Sage in Hindu mythology

Marichi (मरीचि) or Mareechi or Marishi is the mind-born son of Brahma, and one of the Saptarishi in Hindu Sanskriti. He is also the father of Kashyapa, and the grandfather of the devas and the asuras.

In Jainism, he is referred to as one of the previous reincarnations of the 24th Tirthankara, Mahavira and the grandson of Rishabhanatha, the first Tirthankara.

== Vedas ==
Marīci is not directly mentioned in the Vedas; however his descendant Kaśyapa Mārīca is attributed several sukta-s in the R̥gveda by the Anukramaṇi.

==Saptarishi==
Saptarishi, a Sanskrit dvigu meaning "seven sages" are the seven rishis who are extolled at many places in the Vedas and Hindu literature. The Vedic Samhitas never enumerate these rishis by name, though later Vedic texts such as the Brahmanas and Upanishads do so. While earlier texts do not mention Marichi as one of the seven, references can be found in the epic Mahabharata. In some parts of India, people believe these are seven stars of the Big Dipper named "Vashista", "Marichi", "Pulastya", "Pulaha", "Atri", "Angiras" and "Kratu". There is another star slightly visible within it, known as "Arundhati". He is considered one among the seven great sages, the saptarishis. Marichi, like some of the other sages, followed the path of worldly duties denouncing total renunciation. He had many children, the notable one being sage Kashyapa.

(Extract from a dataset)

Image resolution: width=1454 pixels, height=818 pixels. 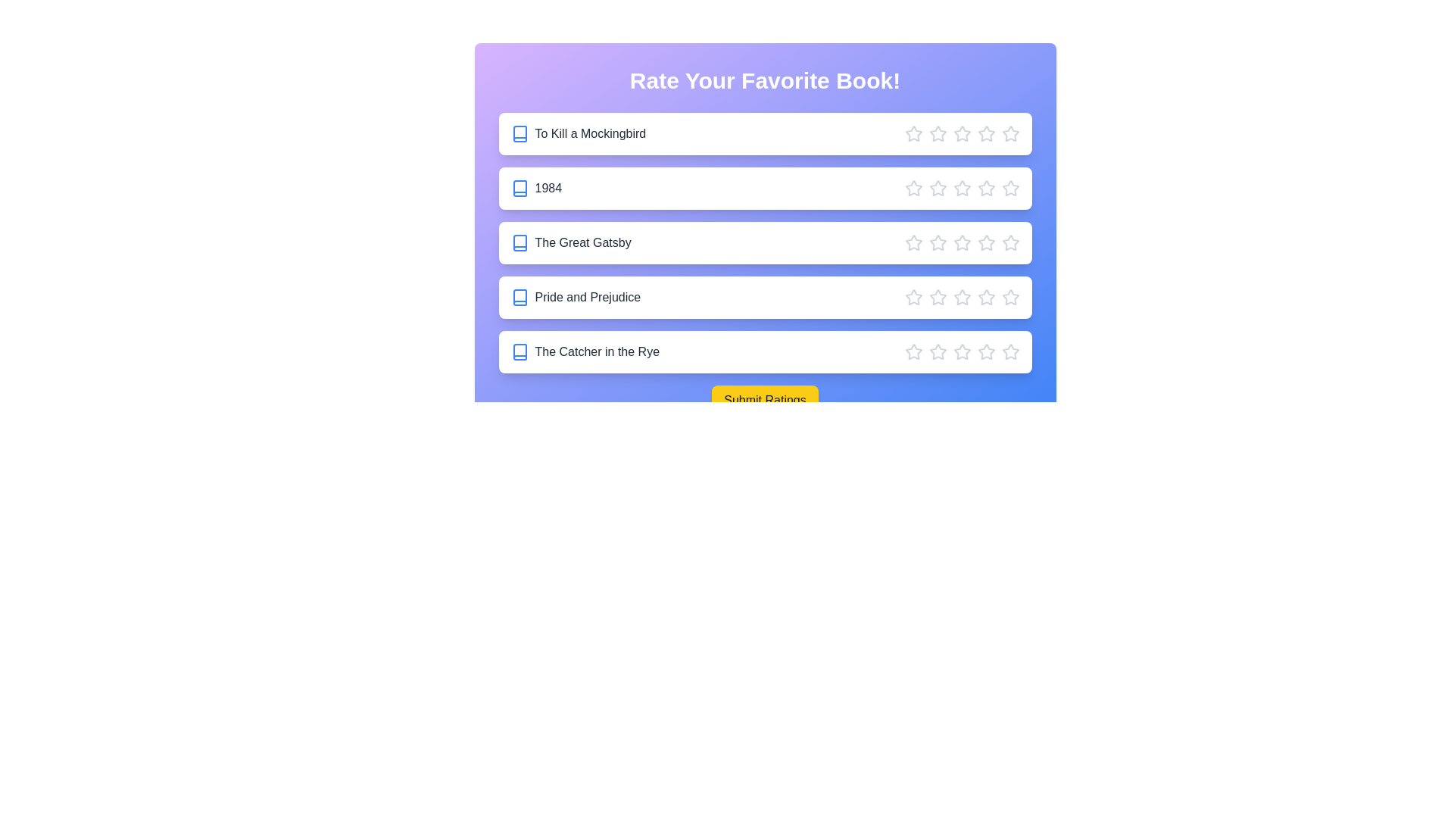 What do you see at coordinates (961, 352) in the screenshot?
I see `the star corresponding to 3 stars for the book 'The Catcher in the Rye'` at bounding box center [961, 352].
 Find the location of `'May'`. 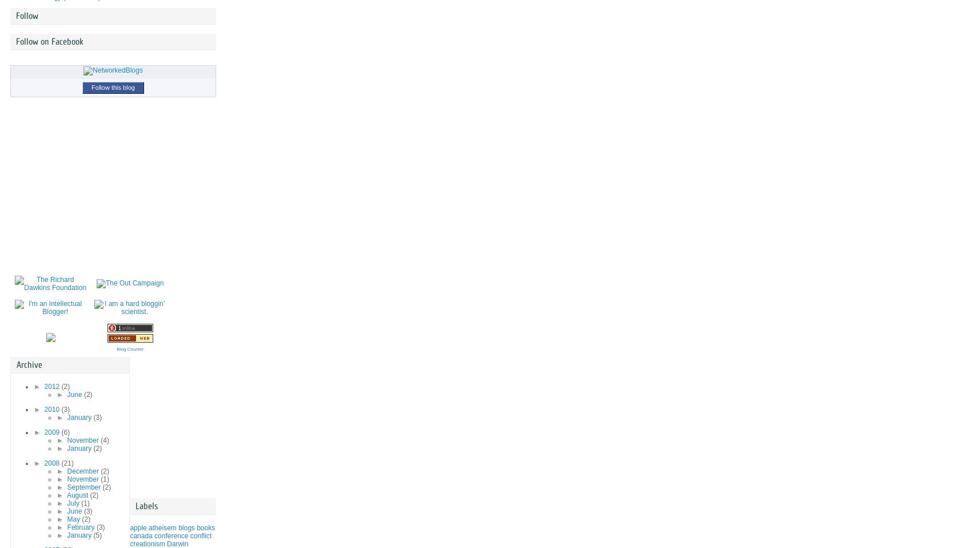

=== Petrification of Dharmavrata ===
Dharmavrata was one of the many consorts of the sage. Once, she was asked by her husband to massage his legs, during which he fell asleep. During this time, she was visited by Brahma, upon which she was struck with the dilemma of whether to receive the deity with the proper honours as was custom, or perform her husband's bidding. She chose to attend to the deity. When Marichi observed the absence of his wife, he cursed her to be petrified. She pleaded her innocence, and proved it by performing a penance amid the fires. Vishnu was pleased by her devotion. She requested Vishnu to revert her curse, but Vishnu said that the curse could not be reverted, but the stone she would be turned to would continue to be regarded as Devashila, which would be considered sacred and have the essence of the Trimurti and Lakshmi.

==Prajapatis==
Before the creation started, Brahma, the Hindu god of creation, needed a few people who can be held responsible for the creation of the remaining Universe. Therefore, he is believed to have created ten Prajapatis (Ruler of the people) from his manas (mind) and nine from his body. Marichi is one of the manasputras of Brahma. The ten Prajapatis are as follows:

1. Marichi
2. Atri
3. Angirasa
4. Pulaha
5. Pulasthya
6. Krathu
7. Vasishta
8. Prachethasa
9. Bhrigu
10. Narada

==Life==
The life of Marichi is known more by the account of his descendants, notably by the works of sage Kashyapa. Marichi is then married to Kala, and gave birth to Kashyapa (Kashyapa is also sometimes acknowledged as a Prajapati, who has inherited the right of creation from his father).

==Jainism==

In Jain scriptures, Marichi was the son of Bharata Chakravartin who after many births was born as 24th Tirthankara of Jainism, Mahavira. In his life as Marichi, he became a Jain monk following Rishabhanatha, first tirthankara, but was unable to follow the hard rules of Jain penance. So he took a robe, pedals and an umbrella and founded his own religion, taking Kapila as his first disciple.